BEGIN The records

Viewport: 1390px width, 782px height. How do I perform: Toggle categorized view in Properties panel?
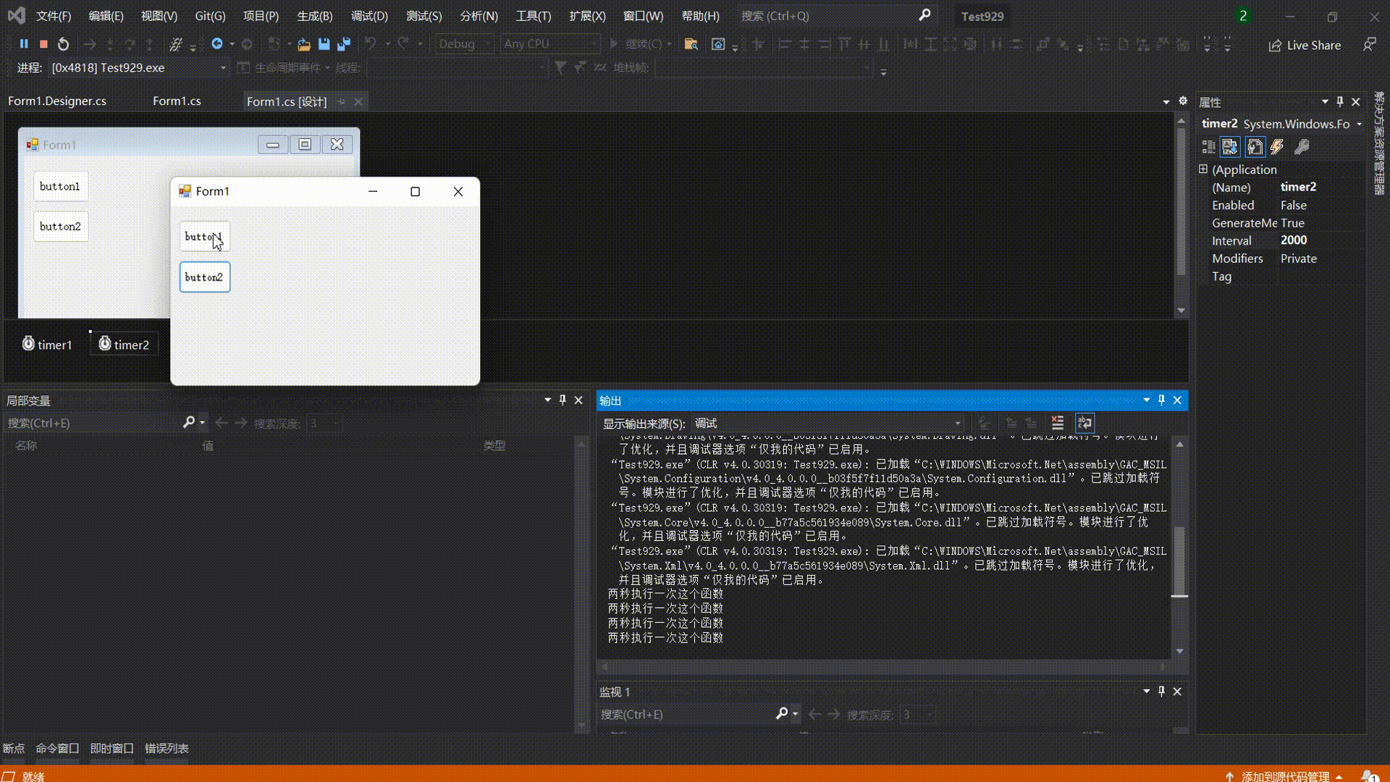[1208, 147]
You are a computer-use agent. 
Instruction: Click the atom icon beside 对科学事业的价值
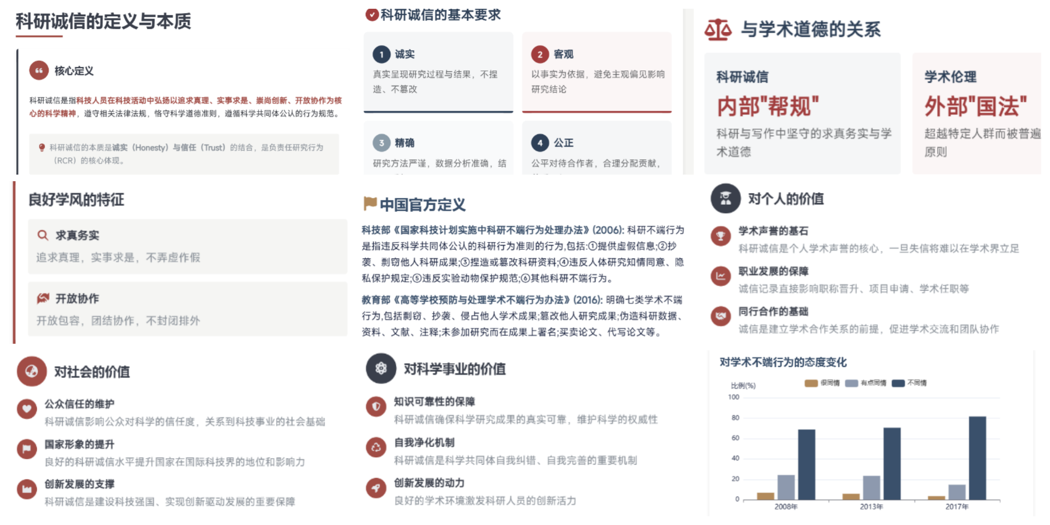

END The records
BEGIN The records

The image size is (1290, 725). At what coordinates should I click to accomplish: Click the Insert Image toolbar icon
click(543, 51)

END The records

Problem requirements
Look back at the data above. Transcribe exactly the lines starting at the line that contains "You are a computer-use agent." and ending at the line that contains "Instruction: Click the".

Answer box
You are a computer-use agent. 
Instruction: Click the atom icon beside 对科学事业的价值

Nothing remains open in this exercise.